Start Text
Also adds --heuristics flag to benchmarks/accuracy.py for testing strategies without code changes, and updates config.py to support float-valued heuristic parameters.

  • Add multi-hop, arithmetic, and ranking benchmark questions (eb47680)

Add 12 harder questions requiring multi-step reasoning: multi-hop lookups, percentage calculations, inverse filtering, ranking beyond top-1, cross-section joins, and reading elided annotation values.

  • Add per-tool heuristic overrides and harder benchmark questions (880e371)

  • tool_heuristics config allows per-tool heuristic overrides that merge
    on top of base server heuristics

  • fix string value parsing in CONDENSER_HEURISTICS env var (previously
    coerced non-bool strings to True)

  • add 12 harder cross-reference/comparison/aggregation benchmark questions

  • Expand benchmark suite with multi-model matrix and new fixtures (cda4274)

Add multi-model accuracy benchmark infrastructure: - benchmarks/fixtures.py: shared questions (90 across 5 fixtures), match functions, and fixture metadata extracted from accuracy.py - benchmarks/matrix.py: multi-model orchestrator with resume support, incremental saves, and markdown report generation - benchmarks/accuracy.py: refactored to import from fixtures.py, added per-question error handling and 600s timeout

Add synthetic test fixtures: - tests/fixtures/aws_ec2_instances.json: 20 EC2 instances (33K tokens, 87% reduction) with deterministic generator script - tests/fixtures/db_query_results.json: 150 SQL order rows (26K tokens, 57% reduction) with deterministic generator script

Benchmark results across 5 models (qwen3:1.7b/4b, llama3.1:8b, qwen3:14b/30b) show TOON matches or beats JSON accuracy on Kubernetes fixtures (100% TOON on both K8s fixtures for all models 4b+) while achieving 57-87% token reduction.
End Text
Start Data provided
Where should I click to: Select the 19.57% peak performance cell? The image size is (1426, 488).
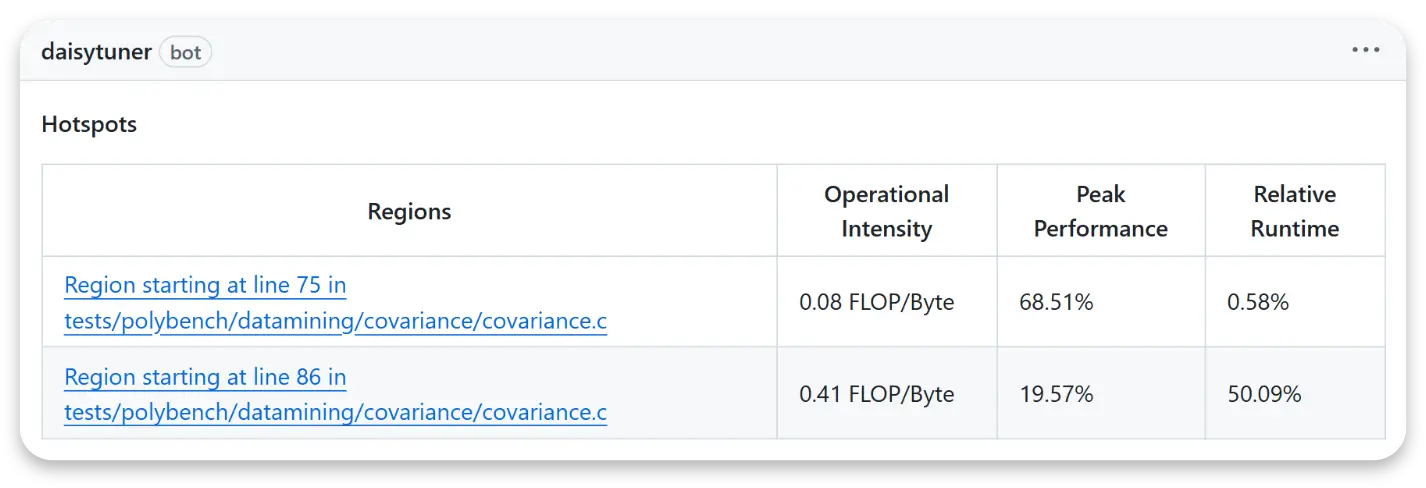[x=1101, y=394]
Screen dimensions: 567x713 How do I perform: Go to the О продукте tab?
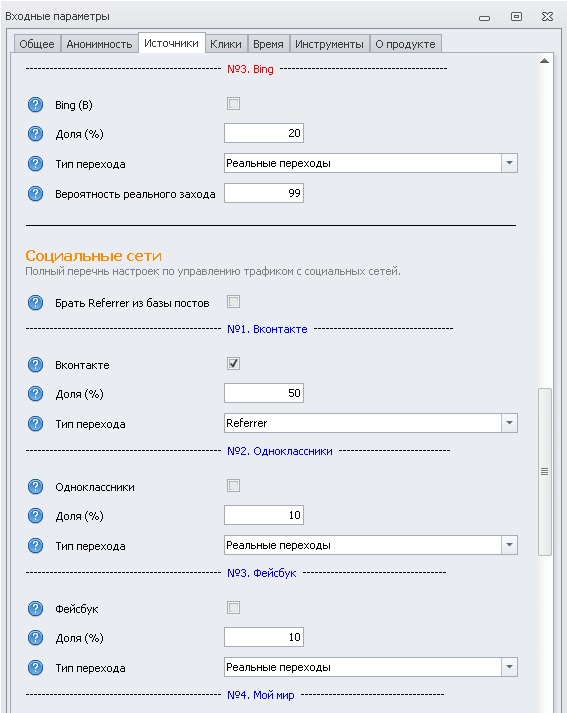405,44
End Data provided
- [Exercise instructions]:
- 1) List every file path named in the changelog.
- 2) According to the changelog, how many SQL order rows does the db_query_results.json fixture contain?
- 3) Reproduce word for word the part of the changelog that opens with the words containing "Also adds --heuristics" and closes with "float-valued heuristic parameters.".

- [Results of the tasks]:
- 1)
benchmarks/accuracy.py
config.py
benchmarks/fixtures.py
benchmarks/matrix.py
tests/fixtures/aws_ec2_instances.json
tests/fixtures/db_query_results.json

- 2) 150

- 3)
Also adds --heuristics flag to benchmarks/accuracy.py for testing strategies without code changes, and updates config.py to support float-valued heuristic parameters.